» TASK DIRECTIONS:
Translate this sentence from the Champakulam text into Spanish: "The river Pampa flows through the village, splitting it into two."

Champakulam is a village in Kerala, India. It is in Alappuzha district. Champakulam is part of Kuttanad, the rice bowl of Kerala, and is resplendent in green paddy fields, coconut groves and water fowl. Champakulam is an important tourist spot and is famous for the Champakulam Moolam Boat Race. The river Pampa flows through the village, splitting it into two. It is connected by road to Alappuzha, Changanassery and Edathua.

==Champakulam Kalloorkadu St. Mary's Forane Church (Valia Palli)==
Champakulam Kalloorkadu St. Mary's Forane Church (also called Champakulam Valia Palli) is one of the oldest Christian churches in India and the mother church of almost all Catholic Syrian churches in Alleppey District. Believed to be established in AD 427. Rebuilt many times and the many rock inscriptions found around the church tell about the history of the church. The open air rock cross at Champakulam church is one of the most ancient with clear documentation of its antiquity up to AD 1151.

There are many archaeological artifacts found around the church about its history. Champakulam church was once under Niranam Church. Champakulam Church had very friendly relations with the Jacobite Syrian group and had a pivotal role in many ecumenical efforts in the eighteenth century. Belongs to the Syro-Malabar Catholic Church of India.

The annual feast at this church is on the 3rd Sunday of October every year. The feast of St. Joseph is celebrated on March 19.

==Champakulam Moolam Boat Race==
The Champakulam Moolam Boat Race is the oldest and one of the most popular vallam kali (snake boat race) in Kerala state of south India. The race is held on Pamba River on the Moolam day (according to the Malayalam Era M.E) of the Malayalam month Midhunam, the day of the installation of the deity at the Ambalappuzha Sree Krishna Swamy Temple.

===Champakulam Chundan===
Chundans (snake boats) are supposed to be Navy boats of Chempakasserry rulers. Now they are only using for the races.
Traditionally each boat belongs to a village, and the villagers worship that boat like a deity. Only men are allowed to touch the boat, and to show respect they should be barefooted. To make the boat slippery while in the water, it is oiled with a mixture of fish oil, coconut shell carbon and eggs. Repair work is done annually by the village carpenter.
Constructed according to specifications taken from the Sthapathya Veda, an ancient treatise for the building of wooden boats, Champakulam Chundan has 130 ft length and breadth of 69 inches It has a depth of 22 inches with the rear portion towering to a height of about 11 ft, and a long tapering front portion, it resembles a snake with its hood raised. Its hull is built of planks precisely 83 feet in length and six inches wide. It can accommodate 105 oarsmen. This chundan can cover a distance of 1.4 km in about 5 minutes.

In the centre of the chundan vallom, which was earlier the place of the canon, stand two people who beat the odithatta (fire platforms) with poles and sing the vanchippattu (songs of the boatmen) to maintain the rowing rhythm. While the strongest oarsmen sit at the front to set the pace, the back is managed by six hefty amarackars (helmsmen) who stand and help steer the boat. The person at the highest point of the boat is the chief oarsman. Champakulam Chundan is the winner of several boat races including hatric winner of the Nehru Trophy Boat Race during 1989, 1990, and 1991.

» THE DATA:
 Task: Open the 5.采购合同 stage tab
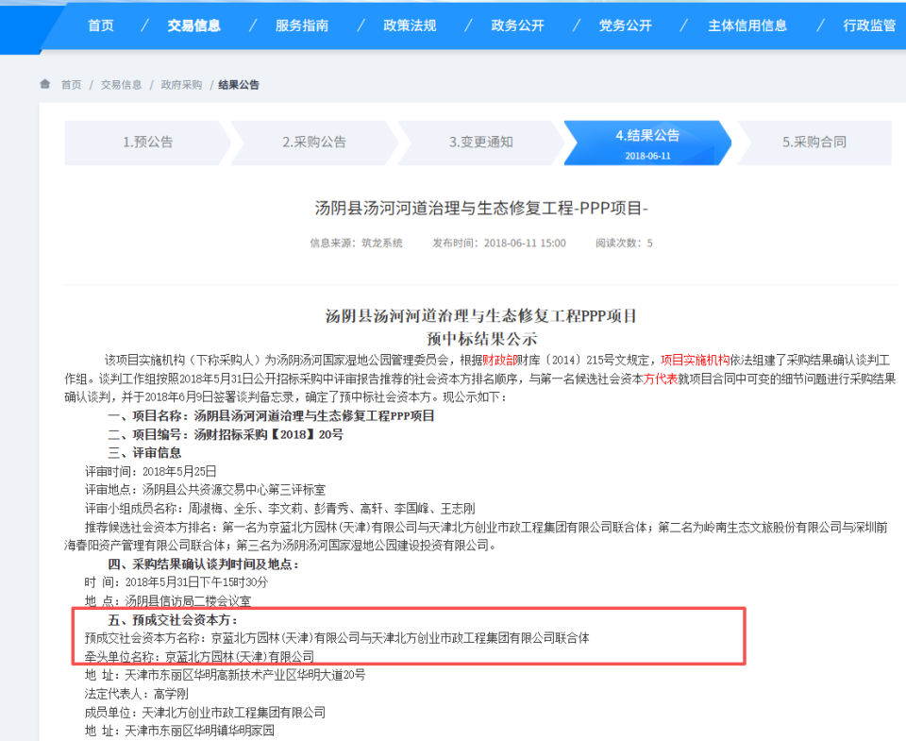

» TASK ANSWER:
El río Pampa atraviesa la aldea y la divide en dos.